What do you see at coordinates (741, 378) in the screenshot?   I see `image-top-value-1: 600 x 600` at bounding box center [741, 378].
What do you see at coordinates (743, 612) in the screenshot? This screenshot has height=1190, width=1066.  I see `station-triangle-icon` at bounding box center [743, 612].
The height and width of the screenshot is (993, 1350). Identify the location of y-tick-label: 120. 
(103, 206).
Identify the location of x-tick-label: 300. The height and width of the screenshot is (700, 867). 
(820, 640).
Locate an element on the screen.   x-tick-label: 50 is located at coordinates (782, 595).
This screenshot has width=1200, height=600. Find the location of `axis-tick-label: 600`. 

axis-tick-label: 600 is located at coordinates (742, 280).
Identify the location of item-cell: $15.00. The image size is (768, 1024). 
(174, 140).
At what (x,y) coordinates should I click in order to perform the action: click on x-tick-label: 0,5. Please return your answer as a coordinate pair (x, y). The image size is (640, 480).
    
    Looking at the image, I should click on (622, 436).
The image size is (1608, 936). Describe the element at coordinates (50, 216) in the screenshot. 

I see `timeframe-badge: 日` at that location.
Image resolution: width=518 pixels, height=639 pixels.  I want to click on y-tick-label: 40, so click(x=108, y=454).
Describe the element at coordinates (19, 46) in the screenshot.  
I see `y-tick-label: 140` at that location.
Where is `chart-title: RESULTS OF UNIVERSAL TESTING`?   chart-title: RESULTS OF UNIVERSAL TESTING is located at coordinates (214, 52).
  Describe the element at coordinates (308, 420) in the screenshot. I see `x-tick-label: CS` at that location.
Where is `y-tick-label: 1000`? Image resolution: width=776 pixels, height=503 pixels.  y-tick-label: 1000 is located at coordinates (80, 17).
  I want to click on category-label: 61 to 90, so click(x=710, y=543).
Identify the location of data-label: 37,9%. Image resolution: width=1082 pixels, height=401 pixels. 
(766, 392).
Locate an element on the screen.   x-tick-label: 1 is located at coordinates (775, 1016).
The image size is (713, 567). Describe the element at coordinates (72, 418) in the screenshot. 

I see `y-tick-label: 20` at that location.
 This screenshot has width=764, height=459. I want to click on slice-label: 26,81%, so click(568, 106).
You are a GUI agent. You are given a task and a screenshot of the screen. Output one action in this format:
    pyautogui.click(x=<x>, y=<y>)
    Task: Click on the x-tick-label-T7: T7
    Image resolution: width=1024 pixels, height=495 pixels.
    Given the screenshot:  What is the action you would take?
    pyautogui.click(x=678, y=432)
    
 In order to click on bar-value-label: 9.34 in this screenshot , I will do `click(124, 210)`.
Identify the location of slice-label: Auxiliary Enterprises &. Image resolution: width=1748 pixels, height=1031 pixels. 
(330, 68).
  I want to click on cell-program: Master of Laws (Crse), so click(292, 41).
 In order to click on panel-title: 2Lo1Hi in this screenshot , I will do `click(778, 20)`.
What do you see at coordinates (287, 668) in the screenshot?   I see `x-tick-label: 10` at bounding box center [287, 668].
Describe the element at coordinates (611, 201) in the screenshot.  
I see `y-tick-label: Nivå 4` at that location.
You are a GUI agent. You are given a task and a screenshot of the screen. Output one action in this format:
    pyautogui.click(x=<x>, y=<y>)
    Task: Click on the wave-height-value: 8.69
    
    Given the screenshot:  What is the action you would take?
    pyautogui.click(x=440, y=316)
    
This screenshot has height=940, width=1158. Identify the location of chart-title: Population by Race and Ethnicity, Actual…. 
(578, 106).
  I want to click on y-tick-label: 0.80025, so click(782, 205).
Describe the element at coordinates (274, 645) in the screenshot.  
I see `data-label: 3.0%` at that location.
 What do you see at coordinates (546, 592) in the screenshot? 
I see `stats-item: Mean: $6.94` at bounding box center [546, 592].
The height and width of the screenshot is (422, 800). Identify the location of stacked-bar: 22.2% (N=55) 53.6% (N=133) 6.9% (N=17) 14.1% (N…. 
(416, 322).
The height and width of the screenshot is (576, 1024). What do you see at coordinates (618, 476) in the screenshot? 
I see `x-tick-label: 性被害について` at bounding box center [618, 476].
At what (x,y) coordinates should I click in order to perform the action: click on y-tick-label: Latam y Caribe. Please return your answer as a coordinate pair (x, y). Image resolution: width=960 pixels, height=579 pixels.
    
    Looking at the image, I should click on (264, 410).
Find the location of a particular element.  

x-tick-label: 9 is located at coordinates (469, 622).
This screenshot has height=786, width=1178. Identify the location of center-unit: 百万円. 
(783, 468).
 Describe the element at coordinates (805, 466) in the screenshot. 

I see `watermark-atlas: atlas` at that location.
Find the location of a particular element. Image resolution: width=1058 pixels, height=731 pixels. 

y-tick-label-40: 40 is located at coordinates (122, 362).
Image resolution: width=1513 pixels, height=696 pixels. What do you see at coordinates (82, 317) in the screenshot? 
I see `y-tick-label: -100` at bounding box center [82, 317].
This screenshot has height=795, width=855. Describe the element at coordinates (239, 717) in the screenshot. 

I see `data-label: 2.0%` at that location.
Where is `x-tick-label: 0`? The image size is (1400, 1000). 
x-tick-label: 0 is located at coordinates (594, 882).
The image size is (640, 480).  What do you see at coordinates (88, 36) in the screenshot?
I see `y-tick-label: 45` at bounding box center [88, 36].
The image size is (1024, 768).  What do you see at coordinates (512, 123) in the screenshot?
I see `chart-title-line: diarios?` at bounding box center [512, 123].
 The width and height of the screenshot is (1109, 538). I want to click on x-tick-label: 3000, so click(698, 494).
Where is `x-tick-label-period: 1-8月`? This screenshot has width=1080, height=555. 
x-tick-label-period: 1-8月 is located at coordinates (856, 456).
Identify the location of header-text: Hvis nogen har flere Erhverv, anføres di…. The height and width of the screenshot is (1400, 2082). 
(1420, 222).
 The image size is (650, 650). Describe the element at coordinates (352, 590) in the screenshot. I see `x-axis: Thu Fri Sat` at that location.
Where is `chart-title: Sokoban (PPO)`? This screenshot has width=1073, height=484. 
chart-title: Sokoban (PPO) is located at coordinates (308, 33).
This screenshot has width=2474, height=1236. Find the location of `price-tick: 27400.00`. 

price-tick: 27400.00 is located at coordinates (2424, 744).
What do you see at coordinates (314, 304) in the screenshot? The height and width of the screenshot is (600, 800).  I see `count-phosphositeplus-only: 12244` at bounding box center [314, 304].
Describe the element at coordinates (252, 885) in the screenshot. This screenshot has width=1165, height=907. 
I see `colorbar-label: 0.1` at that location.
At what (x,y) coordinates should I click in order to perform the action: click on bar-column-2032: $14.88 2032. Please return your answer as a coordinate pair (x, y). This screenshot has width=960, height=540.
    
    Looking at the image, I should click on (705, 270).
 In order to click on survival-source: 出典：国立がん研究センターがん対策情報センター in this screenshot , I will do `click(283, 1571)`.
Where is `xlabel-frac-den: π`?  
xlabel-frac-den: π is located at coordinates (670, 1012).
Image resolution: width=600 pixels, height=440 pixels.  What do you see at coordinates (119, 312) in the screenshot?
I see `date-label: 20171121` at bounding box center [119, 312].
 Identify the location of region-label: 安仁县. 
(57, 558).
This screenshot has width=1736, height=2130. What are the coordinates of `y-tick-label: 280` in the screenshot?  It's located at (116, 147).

Task to carry out:
Copy all of the entries above word for word.

Task response:
What do you see at coordinates (741, 378) in the screenshot?   I see `image-top-value-1: 600 x 600` at bounding box center [741, 378].
What do you see at coordinates (743, 612) in the screenshot? This screenshot has height=1190, width=1066.  I see `station-triangle-icon` at bounding box center [743, 612].
The height and width of the screenshot is (993, 1350). Identify the location of y-tick-label: 120. 
(103, 206).
Identify the location of x-tick-label: 300. The height and width of the screenshot is (700, 867). 
(820, 640).
Locate an element on the screen.   x-tick-label: 50 is located at coordinates (782, 595).
This screenshot has width=1200, height=600. Find the location of `axis-tick-label: 600`. 

axis-tick-label: 600 is located at coordinates (742, 280).
Identify the location of item-cell: $15.00. The image size is (768, 1024). 
(174, 140).
At what (x,y) coordinates should I click in order to perform the action: click on x-tick-label: 0,5. Please return your answer as a coordinate pair (x, y). The image size is (640, 480).
    
    Looking at the image, I should click on (622, 436).
The image size is (1608, 936). Describe the element at coordinates (50, 216) in the screenshot. 

I see `timeframe-badge: 日` at that location.
Image resolution: width=518 pixels, height=639 pixels.  I want to click on y-tick-label: 40, so click(x=108, y=454).
Describe the element at coordinates (19, 46) in the screenshot.  
I see `y-tick-label: 140` at that location.
Where is `chart-title: RESULTS OF UNIVERSAL TESTING`?   chart-title: RESULTS OF UNIVERSAL TESTING is located at coordinates (214, 52).
  Describe the element at coordinates (308, 420) in the screenshot. I see `x-tick-label: CS` at that location.
Where is `y-tick-label: 1000`? Image resolution: width=776 pixels, height=503 pixels.  y-tick-label: 1000 is located at coordinates (80, 17).
  I want to click on category-label: 61 to 90, so click(x=710, y=543).
Identify the location of data-label: 37,9%. Image resolution: width=1082 pixels, height=401 pixels. 
(766, 392).
Locate an element on the screen.   x-tick-label: 1 is located at coordinates (775, 1016).
The image size is (713, 567). Describe the element at coordinates (72, 418) in the screenshot. 

I see `y-tick-label: 20` at that location.
 This screenshot has width=764, height=459. I want to click on slice-label: 26,81%, so click(568, 106).
You are a GUI agent. You are given a task and a screenshot of the screen. Output one action in this format:
    pyautogui.click(x=<x>, y=<y>)
    Task: Click on the x-tick-label-T7: T7
    Image resolution: width=1024 pixels, height=495 pixels.
    Given the screenshot:  What is the action you would take?
    pyautogui.click(x=678, y=432)
    
 In order to click on bar-value-label: 9.34 in this screenshot , I will do `click(124, 210)`.
Identify the location of slice-label: Auxiliary Enterprises &. Image resolution: width=1748 pixels, height=1031 pixels. 
(330, 68).
  I want to click on cell-program: Master of Laws (Crse), so click(292, 41).
 In order to click on panel-title: 2Lo1Hi in this screenshot , I will do `click(778, 20)`.
What do you see at coordinates (287, 668) in the screenshot?   I see `x-tick-label: 10` at bounding box center [287, 668].
Describe the element at coordinates (611, 201) in the screenshot.  
I see `y-tick-label: Nivå 4` at that location.
You are a GUI agent. You are given a task and a screenshot of the screen. Output one action in this format:
    pyautogui.click(x=<x>, y=<y>)
    Task: Click on the wave-height-value: 8.69
    
    Given the screenshot:  What is the action you would take?
    pyautogui.click(x=440, y=316)
    
This screenshot has height=940, width=1158. Identify the location of chart-title: Population by Race and Ethnicity, Actual…. 
(578, 106).
  I want to click on y-tick-label: 0.80025, so click(782, 205).
Describe the element at coordinates (274, 645) in the screenshot.  
I see `data-label: 3.0%` at that location.
 What do you see at coordinates (546, 592) in the screenshot? 
I see `stats-item: Mean: $6.94` at bounding box center [546, 592].
The height and width of the screenshot is (422, 800). Identify the location of stacked-bar: 22.2% (N=55) 53.6% (N=133) 6.9% (N=17) 14.1% (N…. 
(416, 322).
The height and width of the screenshot is (576, 1024). What do you see at coordinates (618, 476) in the screenshot? 
I see `x-tick-label: 性被害について` at bounding box center [618, 476].
At what (x,y) coordinates should I click in order to perform the action: click on y-tick-label: Latam y Caribe. Please return your answer as a coordinate pair (x, y). Image resolution: width=960 pixels, height=579 pixels.
    
    Looking at the image, I should click on (264, 410).
Find the location of a particular element.  

x-tick-label: 9 is located at coordinates (469, 622).
This screenshot has height=786, width=1178. Identify the location of center-unit: 百万円. 
(783, 468).
 Describe the element at coordinates (805, 466) in the screenshot. 

I see `watermark-atlas: atlas` at that location.
Find the location of a particular element. Image resolution: width=1058 pixels, height=731 pixels. 

y-tick-label-40: 40 is located at coordinates (122, 362).
Image resolution: width=1513 pixels, height=696 pixels. What do you see at coordinates (82, 317) in the screenshot? 
I see `y-tick-label: -100` at bounding box center [82, 317].
This screenshot has height=795, width=855. Describe the element at coordinates (239, 717) in the screenshot. 

I see `data-label: 2.0%` at that location.
Where is `x-tick-label: 0`? The image size is (1400, 1000). 
x-tick-label: 0 is located at coordinates (594, 882).
The image size is (640, 480).  What do you see at coordinates (88, 36) in the screenshot?
I see `y-tick-label: 45` at bounding box center [88, 36].
The image size is (1024, 768).  What do you see at coordinates (512, 123) in the screenshot?
I see `chart-title-line: diarios?` at bounding box center [512, 123].
 The width and height of the screenshot is (1109, 538). I want to click on x-tick-label: 3000, so click(698, 494).
Where is `x-tick-label-period: 1-8月`? This screenshot has width=1080, height=555. 
x-tick-label-period: 1-8月 is located at coordinates (856, 456).
Identify the location of header-text: Hvis nogen har flere Erhverv, anføres di…. The height and width of the screenshot is (1400, 2082). 
(1420, 222).
 The image size is (650, 650). Describe the element at coordinates (352, 590) in the screenshot. I see `x-axis: Thu Fri Sat` at that location.
Where is `chart-title: Sokoban (PPO)`? This screenshot has width=1073, height=484. 
chart-title: Sokoban (PPO) is located at coordinates (308, 33).
This screenshot has width=2474, height=1236. Find the location of `price-tick: 27400.00`. 

price-tick: 27400.00 is located at coordinates (2424, 744).
What do you see at coordinates (314, 304) in the screenshot? The height and width of the screenshot is (600, 800).  I see `count-phosphositeplus-only: 12244` at bounding box center [314, 304].
Describe the element at coordinates (252, 885) in the screenshot. This screenshot has width=1165, height=907. 
I see `colorbar-label: 0.1` at that location.
At what (x,y) coordinates should I click in order to perform the action: click on bar-column-2032: $14.88 2032. Please return your answer as a coordinate pair (x, y). This screenshot has width=960, height=540.
    
    Looking at the image, I should click on (705, 270).
 In order to click on survival-source: 出典：国立がん研究センターがん対策情報センター in this screenshot , I will do `click(283, 1571)`.
Where is `xlabel-frac-den: π`?  
xlabel-frac-den: π is located at coordinates (670, 1012).
Image resolution: width=600 pixels, height=440 pixels.  What do you see at coordinates (119, 312) in the screenshot?
I see `date-label: 20171121` at bounding box center [119, 312].
 Identify the location of region-label: 安仁县. 
(57, 558).
This screenshot has width=1736, height=2130. What are the coordinates of `y-tick-label: 280` in the screenshot?  It's located at (116, 147).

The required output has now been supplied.